## HOW TO COMPLETE THIS TASK
Taking the line with "This screenshot has width=1014, height=550." as the first, copy every line through the end of the records below exactly. Do not include pictures.

## EXERCISE INPUTS

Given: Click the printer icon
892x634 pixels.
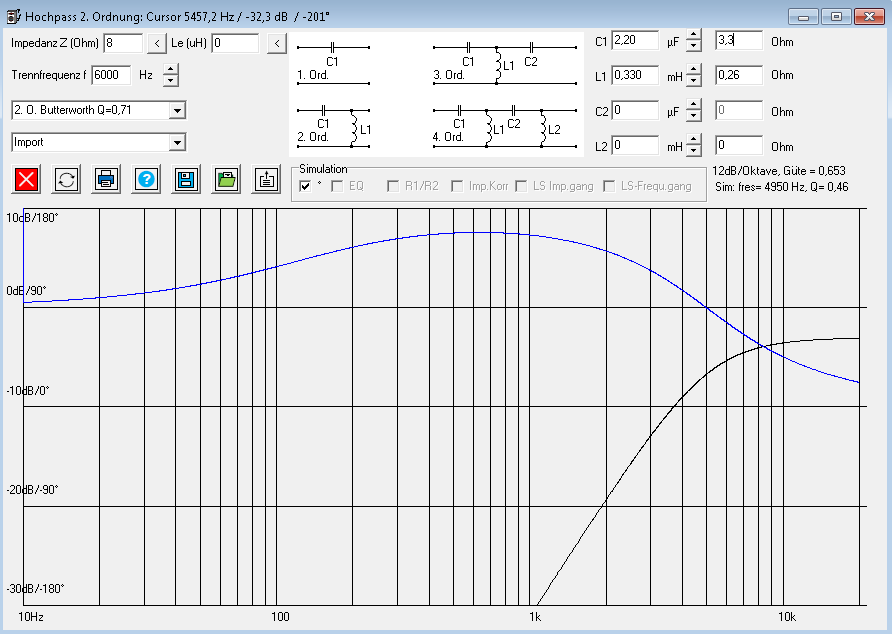Looking at the screenshot, I should (107, 179).
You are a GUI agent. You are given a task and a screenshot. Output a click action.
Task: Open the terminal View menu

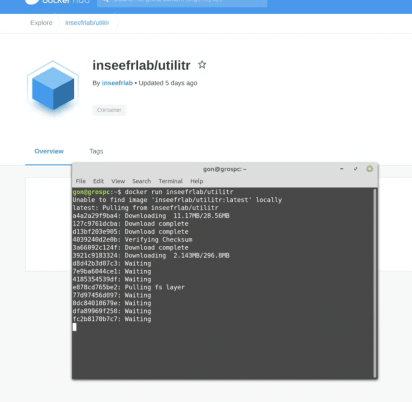point(118,181)
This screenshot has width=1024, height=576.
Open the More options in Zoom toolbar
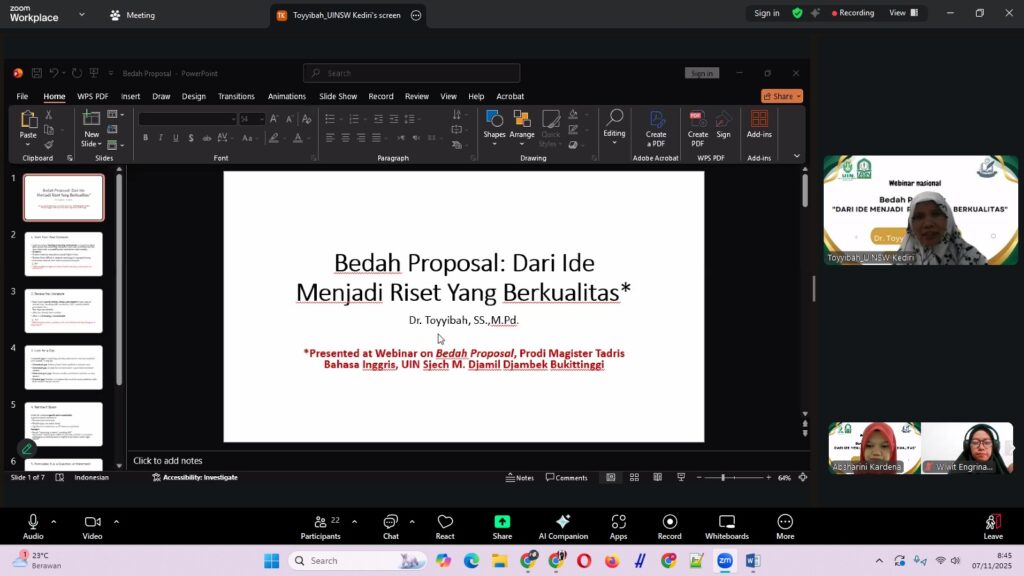pos(785,526)
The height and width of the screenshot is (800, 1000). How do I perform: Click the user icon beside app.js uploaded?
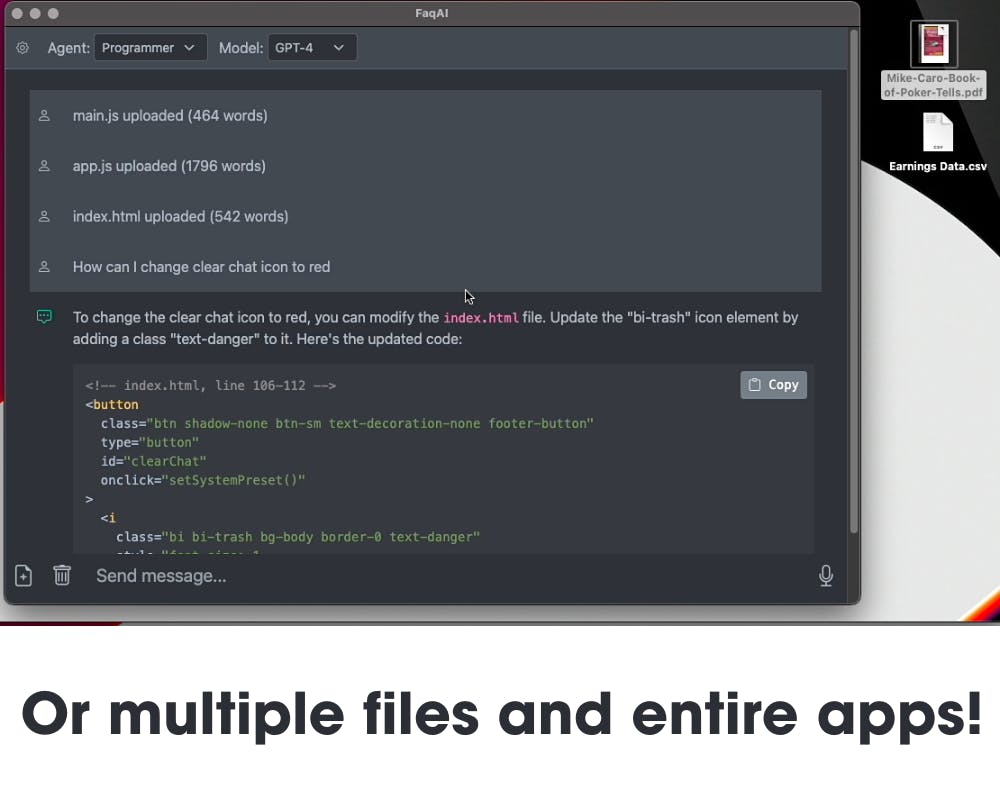pyautogui.click(x=44, y=166)
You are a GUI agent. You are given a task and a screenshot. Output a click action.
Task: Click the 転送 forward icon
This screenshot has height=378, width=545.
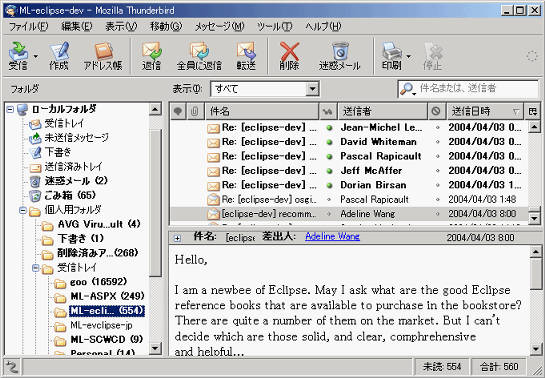(x=246, y=56)
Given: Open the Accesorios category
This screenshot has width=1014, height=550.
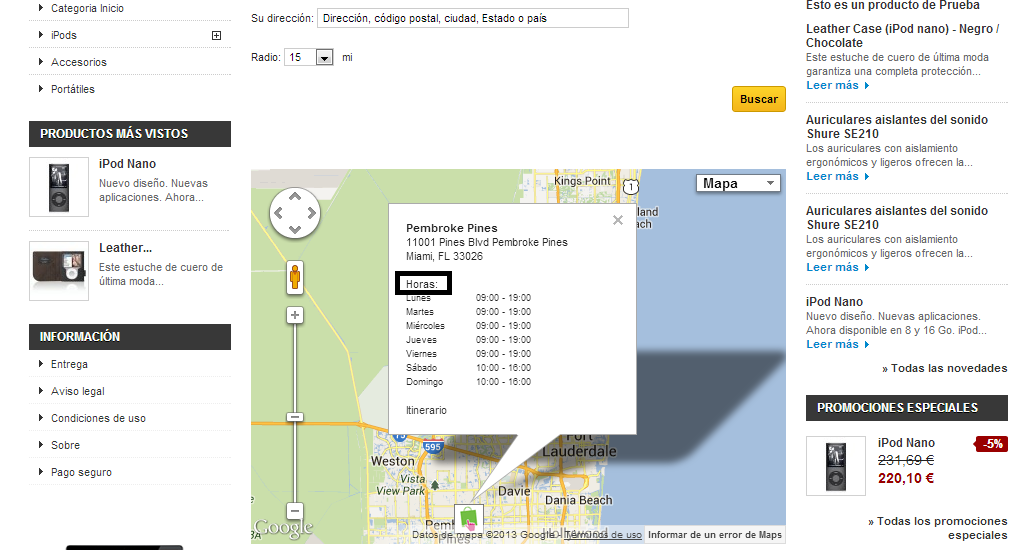Looking at the screenshot, I should point(79,62).
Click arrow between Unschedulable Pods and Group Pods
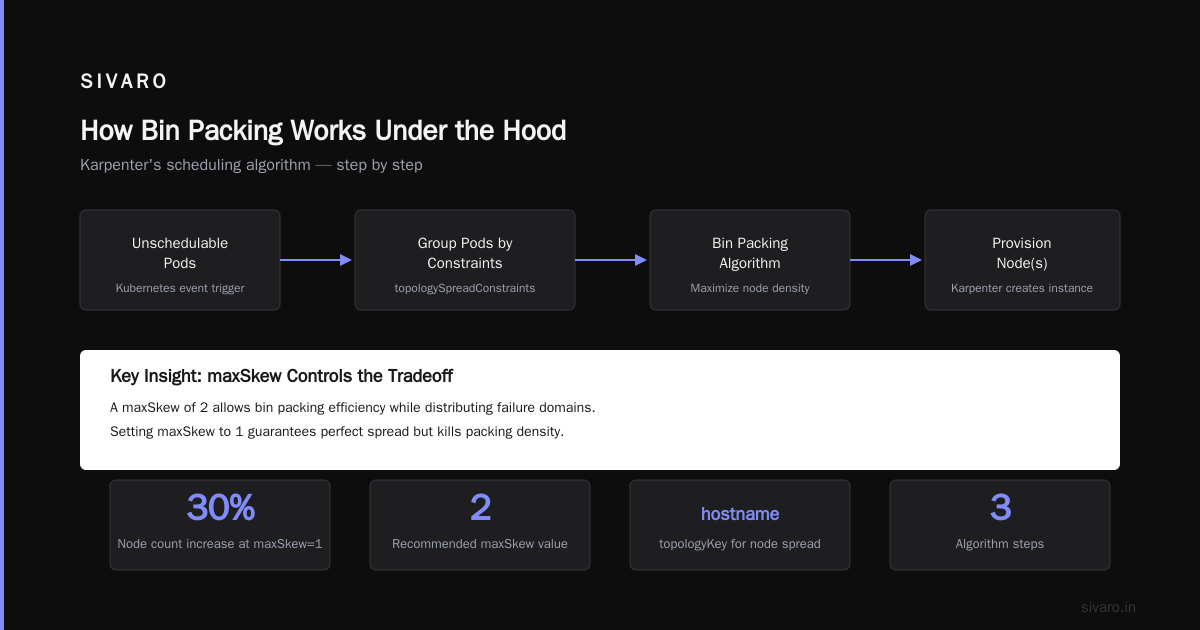 (x=317, y=260)
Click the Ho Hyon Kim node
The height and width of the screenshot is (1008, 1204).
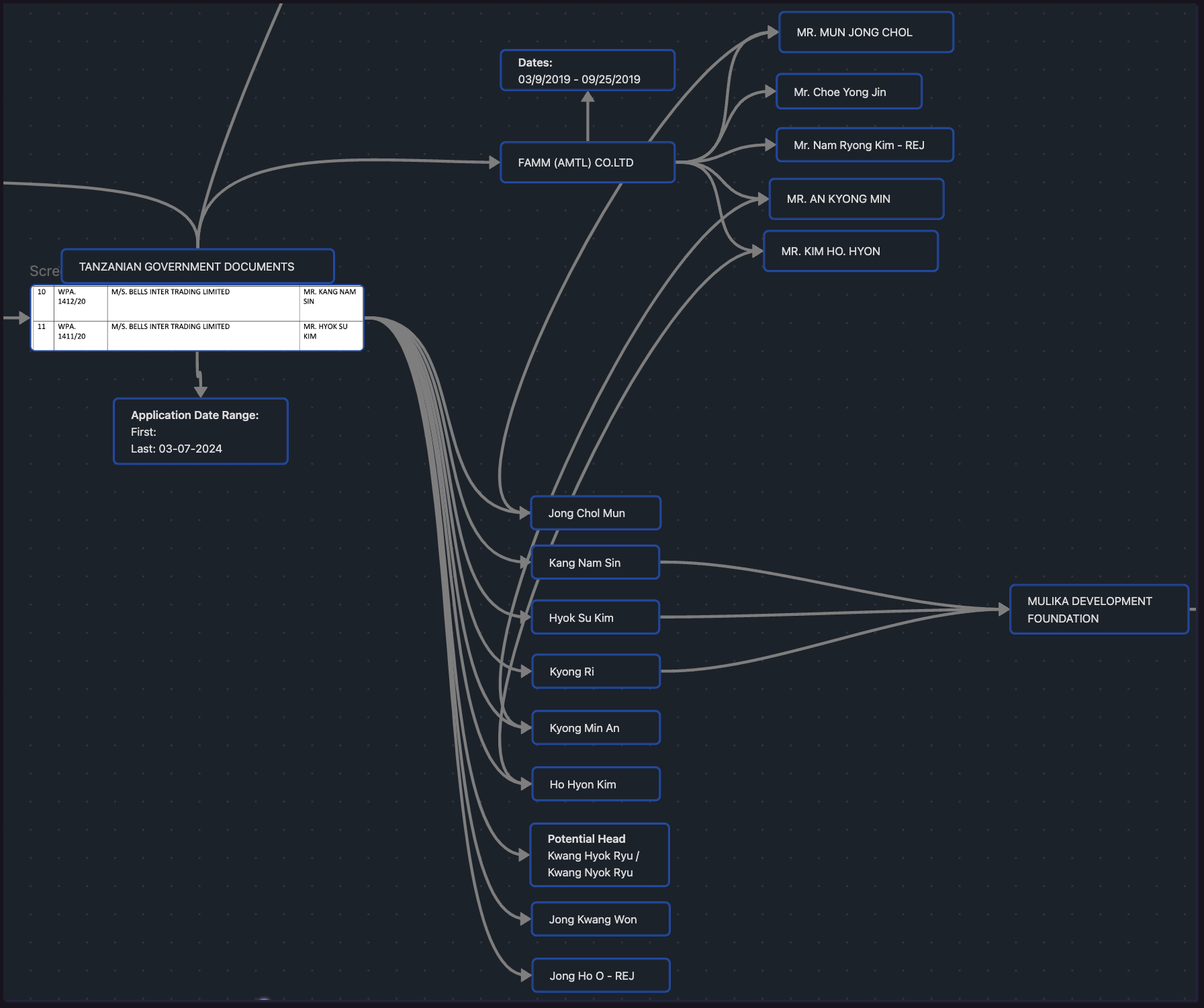tap(596, 784)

## EXERCISE SOLUTION
This screenshot has width=1014, height=550.
Looking at the screenshot, I should point(79,62).
Click arrow between Unschedulable Pods and Group Pods
 (x=317, y=260)
Click the Ho Hyon Kim node
The height and width of the screenshot is (1008, 1204).
tap(596, 784)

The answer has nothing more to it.